**Recorded data:**
****

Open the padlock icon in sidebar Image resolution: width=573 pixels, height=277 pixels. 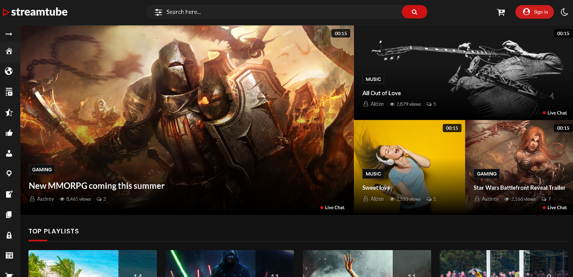9,235
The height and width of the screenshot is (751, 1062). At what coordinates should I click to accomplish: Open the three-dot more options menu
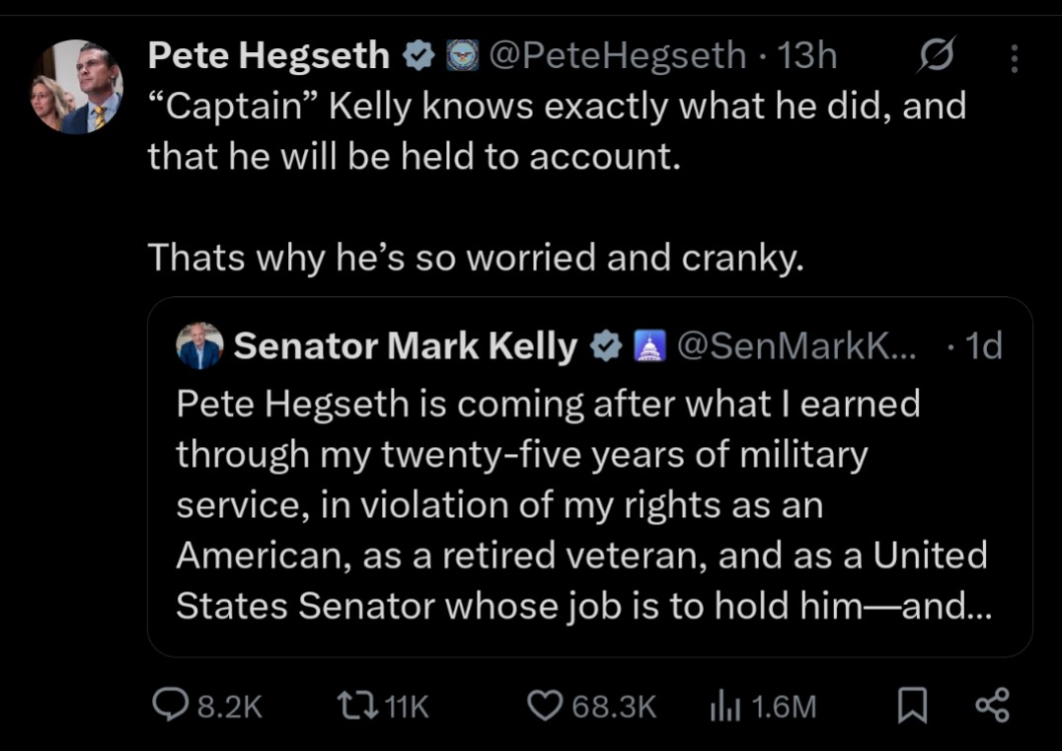pyautogui.click(x=1014, y=59)
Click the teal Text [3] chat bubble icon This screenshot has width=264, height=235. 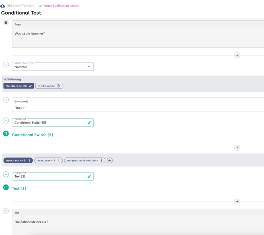6,187
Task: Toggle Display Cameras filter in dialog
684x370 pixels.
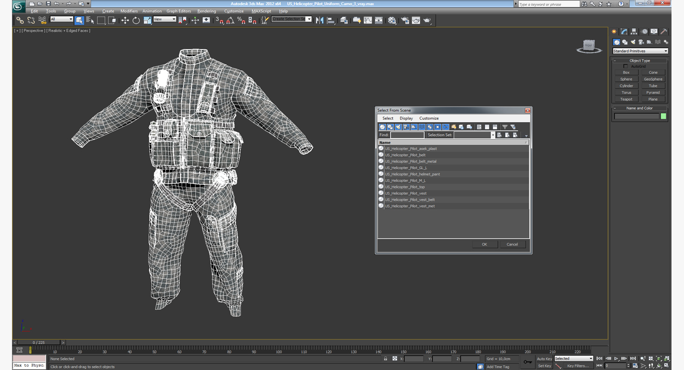Action: click(x=406, y=127)
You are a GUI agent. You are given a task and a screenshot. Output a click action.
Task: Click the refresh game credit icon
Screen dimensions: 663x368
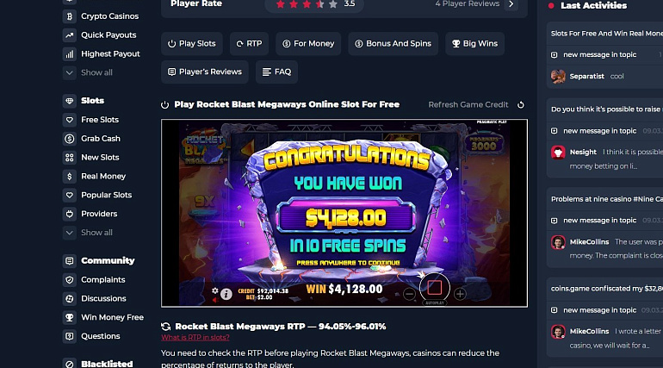click(x=521, y=104)
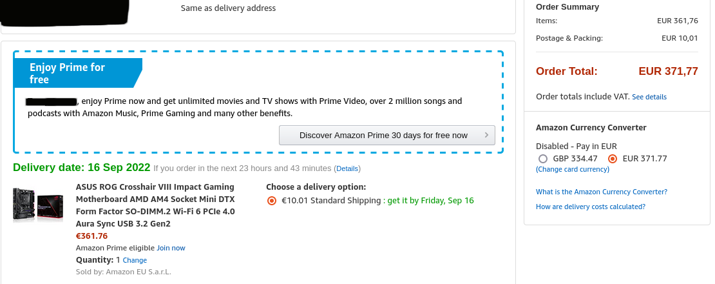Image resolution: width=715 pixels, height=284 pixels.
Task: Open delivery date Details link
Action: click(347, 168)
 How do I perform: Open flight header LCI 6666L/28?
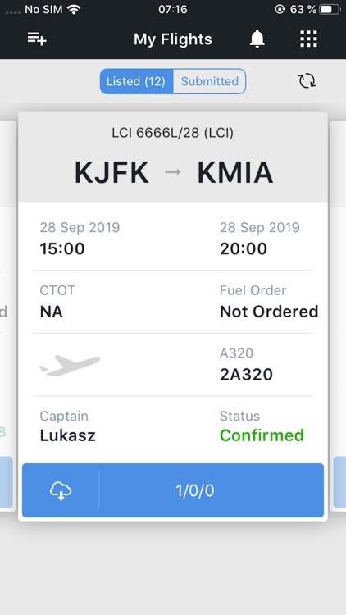point(173,133)
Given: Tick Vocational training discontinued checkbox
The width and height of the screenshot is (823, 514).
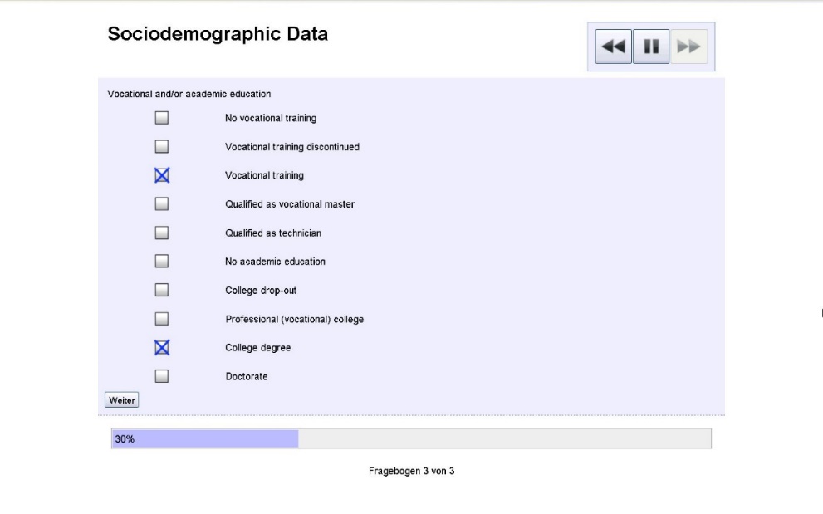Looking at the screenshot, I should click(162, 147).
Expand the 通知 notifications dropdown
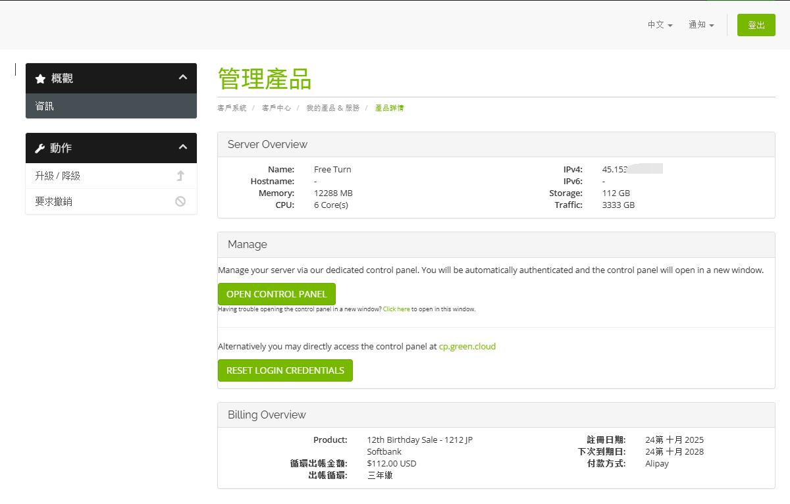790x504 pixels. (x=701, y=25)
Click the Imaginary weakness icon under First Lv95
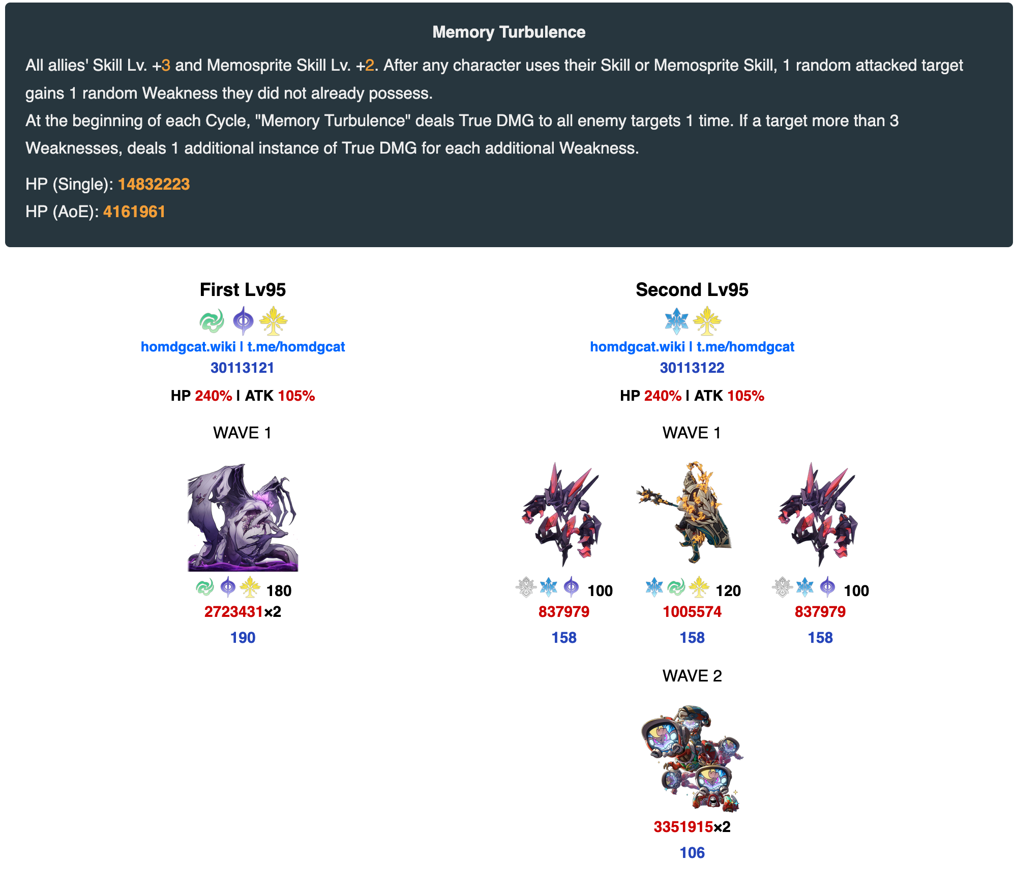Viewport: 1015px width, 891px height. pos(274,321)
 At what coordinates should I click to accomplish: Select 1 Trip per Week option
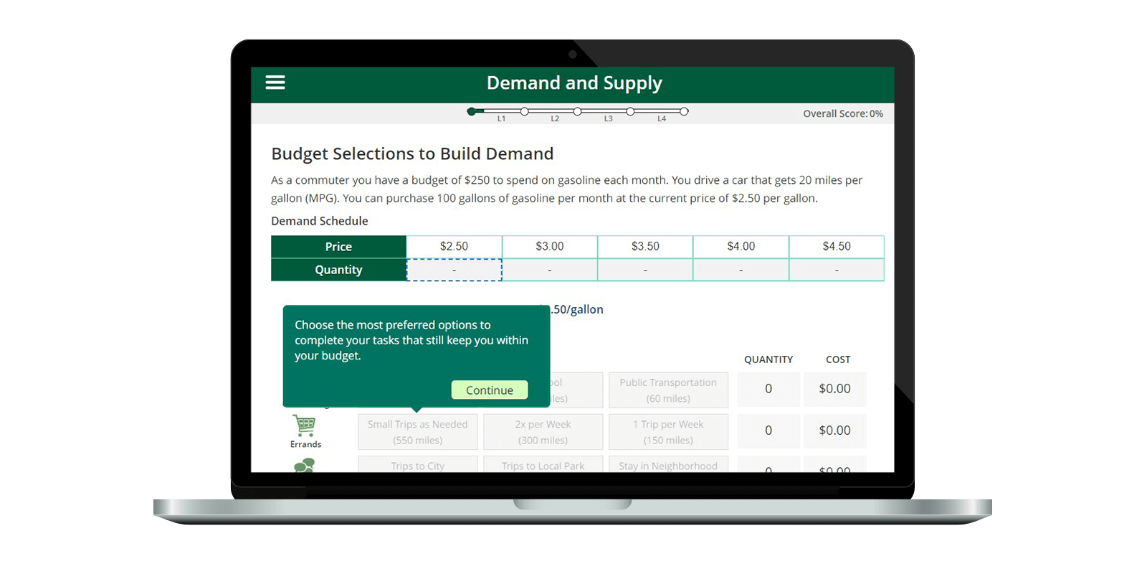pyautogui.click(x=668, y=432)
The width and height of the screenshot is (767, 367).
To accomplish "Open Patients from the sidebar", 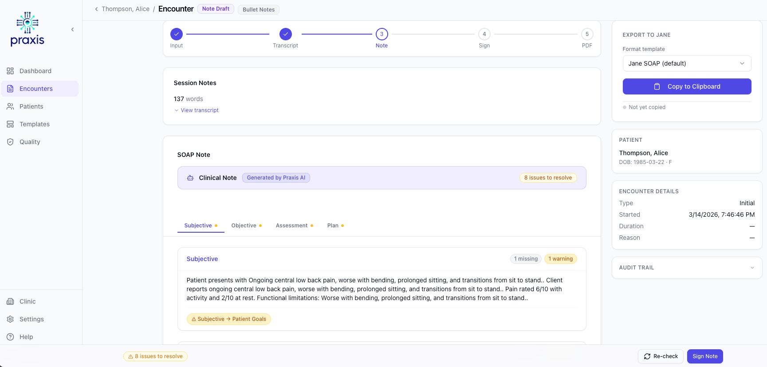I will [x=31, y=106].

****

**What you have to do:**
Precisely those lines above that run from the line with "Screen dimensions: 663x368" up to and including the line with "The width and height of the screenshot is (767, 367)." are to be set down, with the pictures omitted.

**Response:**
Screen dimensions: 663x368
click(x=521, y=104)
Image resolution: width=715 pixels, height=284 pixels.
Task: Open delivery date Details link
Action: click(347, 168)
 How do I perform: Open flight header LCI 6666L/28?
point(173,133)
Given: Tick Vocational training discontinued checkbox
The width and height of the screenshot is (823, 514).
Looking at the screenshot, I should click(162, 147).
Expand the 通知 notifications dropdown
790x504 pixels. (x=701, y=25)
Click the Imaginary weakness icon under First Lv95
Viewport: 1015px width, 891px height. pos(274,321)
 At what coordinates should I click to accomplish: Select 1 Trip per Week option
pyautogui.click(x=668, y=432)
The width and height of the screenshot is (767, 367).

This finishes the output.